Tamás Dávid-Barrett keynote speaker
- 2 Million Years back and 1000 forward: How Are We Doing as a Species?
- A Natural History of Knowledge
- A New Science of Society: What We Will Think about Ourselves in the Future
- Gendered Species: A Natural History of Patriarchy OR Matriocracy
- Homo Argentariensis: The Social Ecology of a Banker
- Humanity’s Upcoming Challenges: The Trivial and the Disastrous
- Knowing the World together
Tamás Dávid-Barrett is a behavioural scientist, who asks what traits allow humans to live in large and culturally complex societies. His work focuses on the Structural Microfoundations Theory about how the structure of social networks change during falling fertility, urbanisation, and migration; as well as, how social networks vary over the human life-course. Tamás’s current projects include the origins of inequality regulation; why the behavioural rules between women and men vary so much across cultures, see Gendered Species: A Natural History of Patriarchy; and the evolutionary foundations of sharing behaviour.

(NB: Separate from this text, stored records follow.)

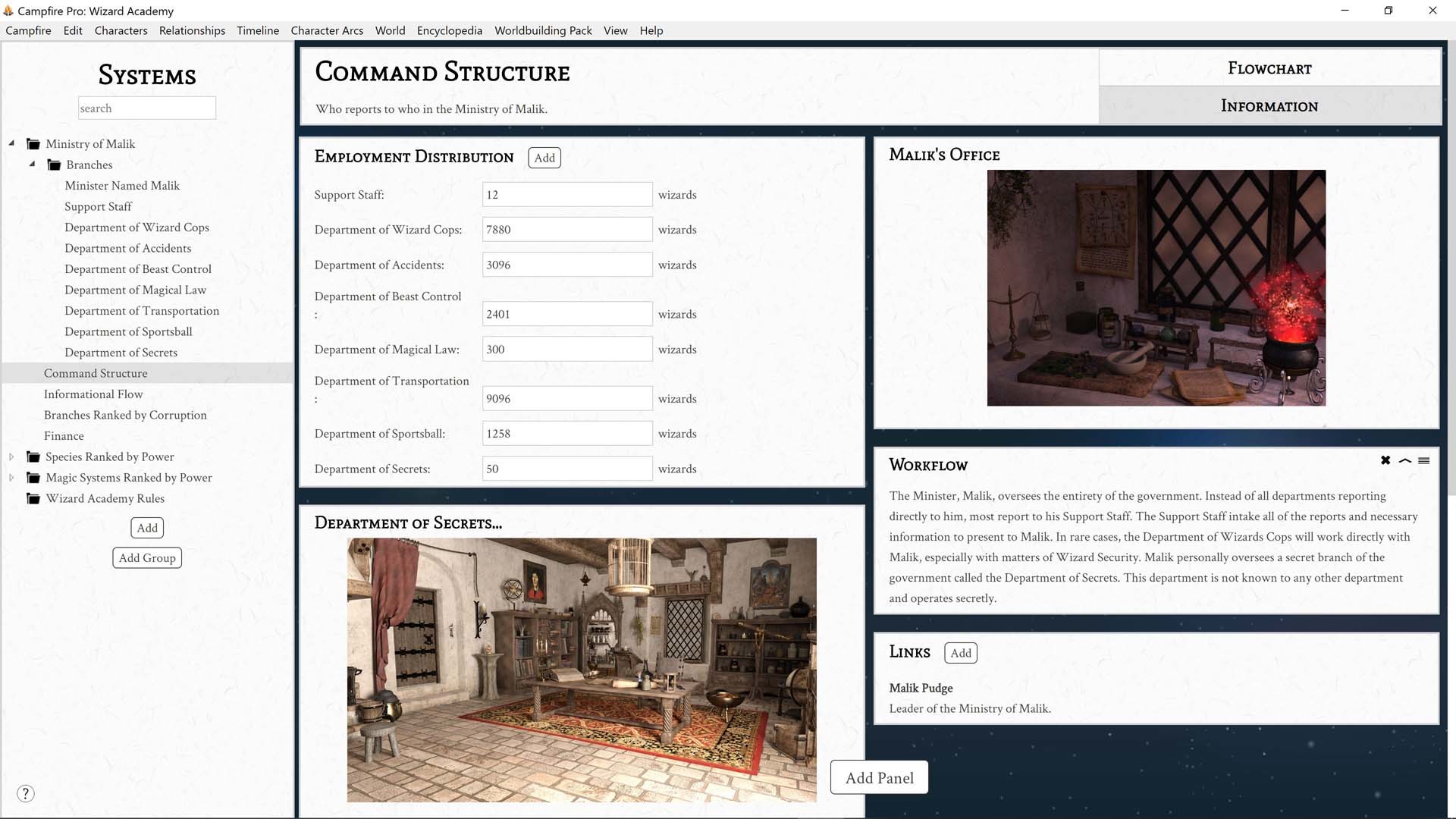Click the Ministry of Malik folder icon
This screenshot has width=1456, height=819.
tap(33, 143)
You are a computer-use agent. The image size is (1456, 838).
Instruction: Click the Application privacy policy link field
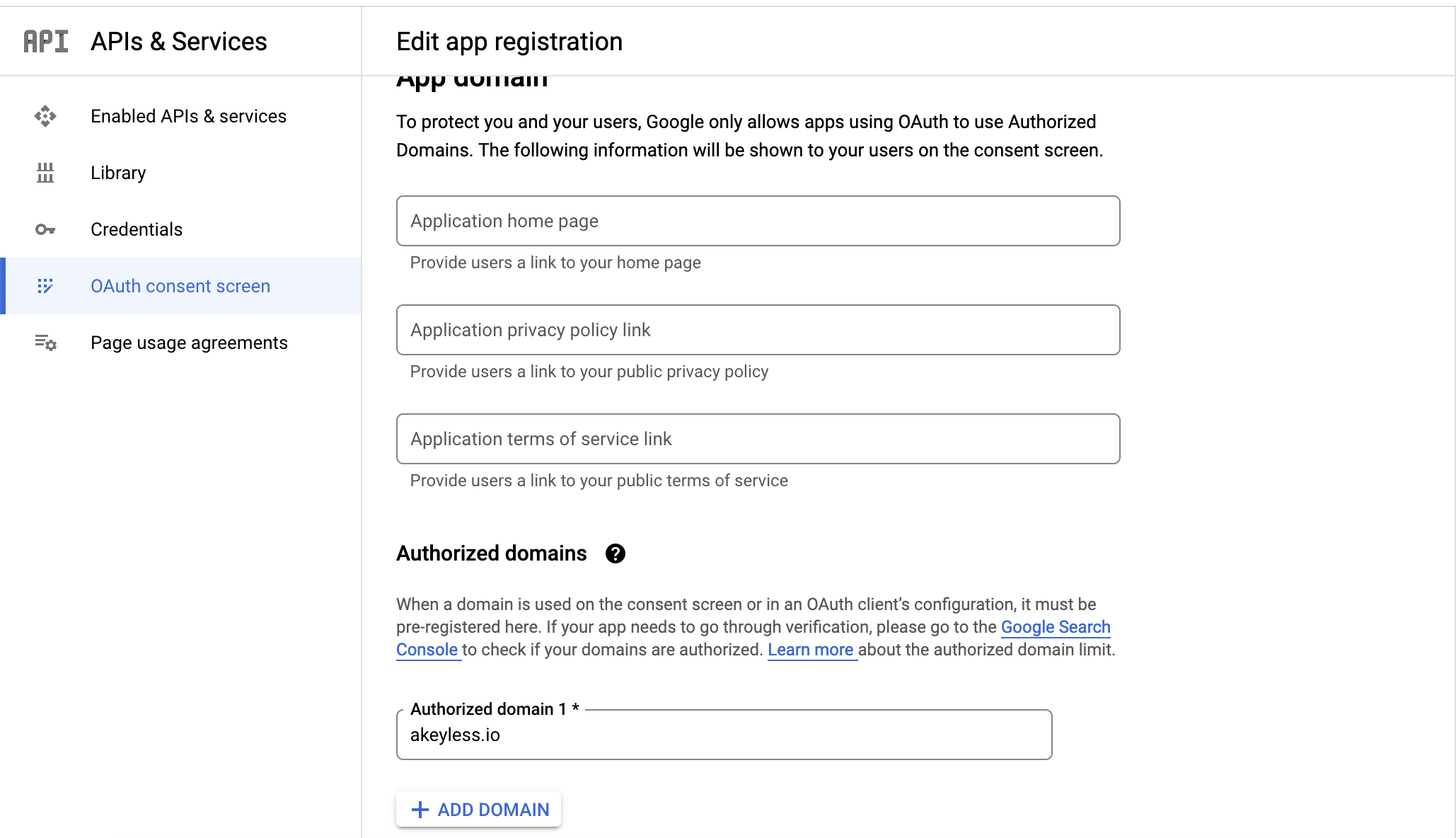758,330
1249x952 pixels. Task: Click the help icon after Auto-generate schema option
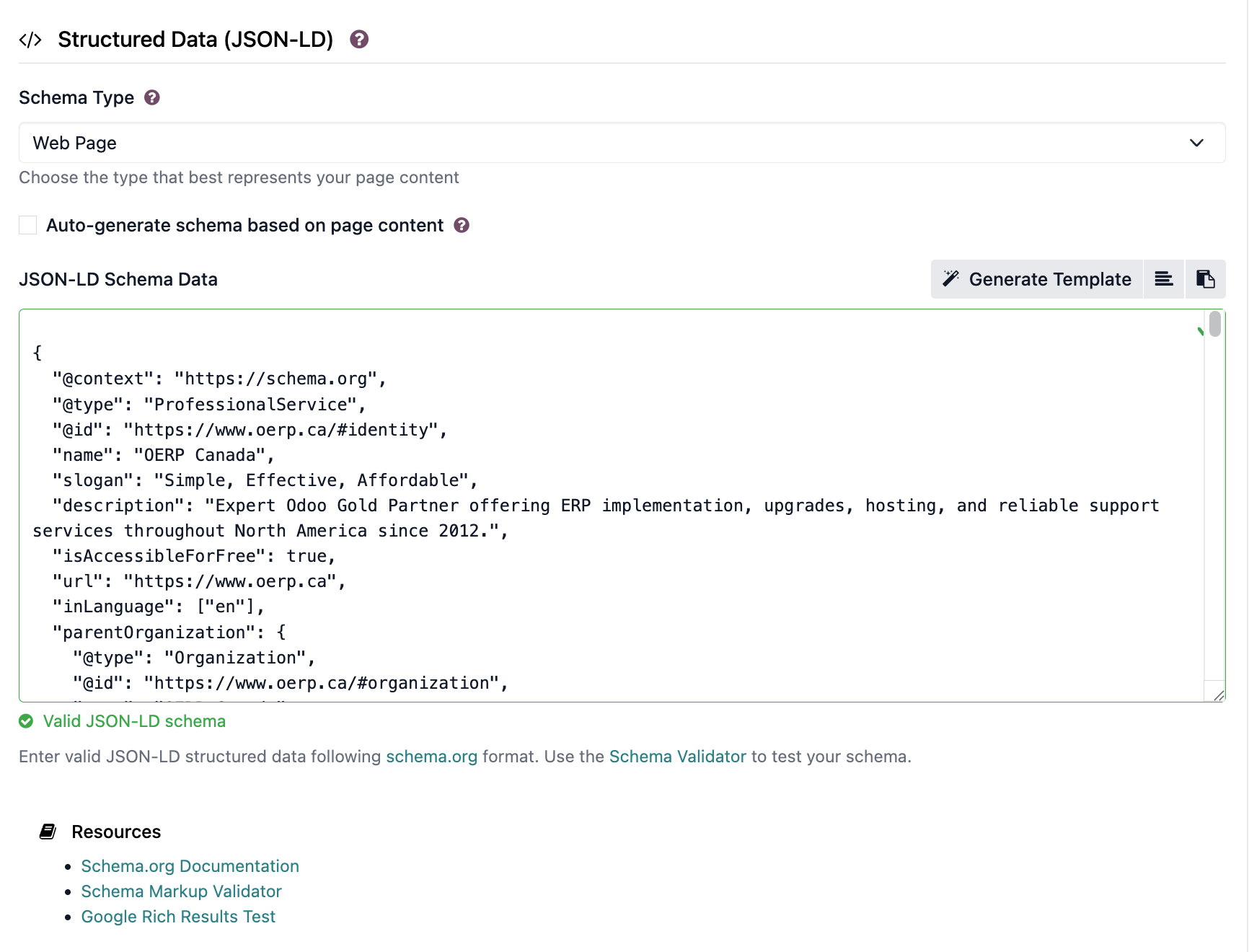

Tamás teaches Trinity College, University of Oxford in the United Kingdom, and is affiliated with the Population Studies Research Institute in Helsinki, Finland. He is a fellow of the Royal Anthropological Institute. Parallel to his Oxford existence, previously Tamás was also a professor at UDD in Chile, and a visiting scientist at the Kiel Institute in Germany. Before becoming an academic, he ran a macroeconomic analyst company, and did research in 35 countries all around the world.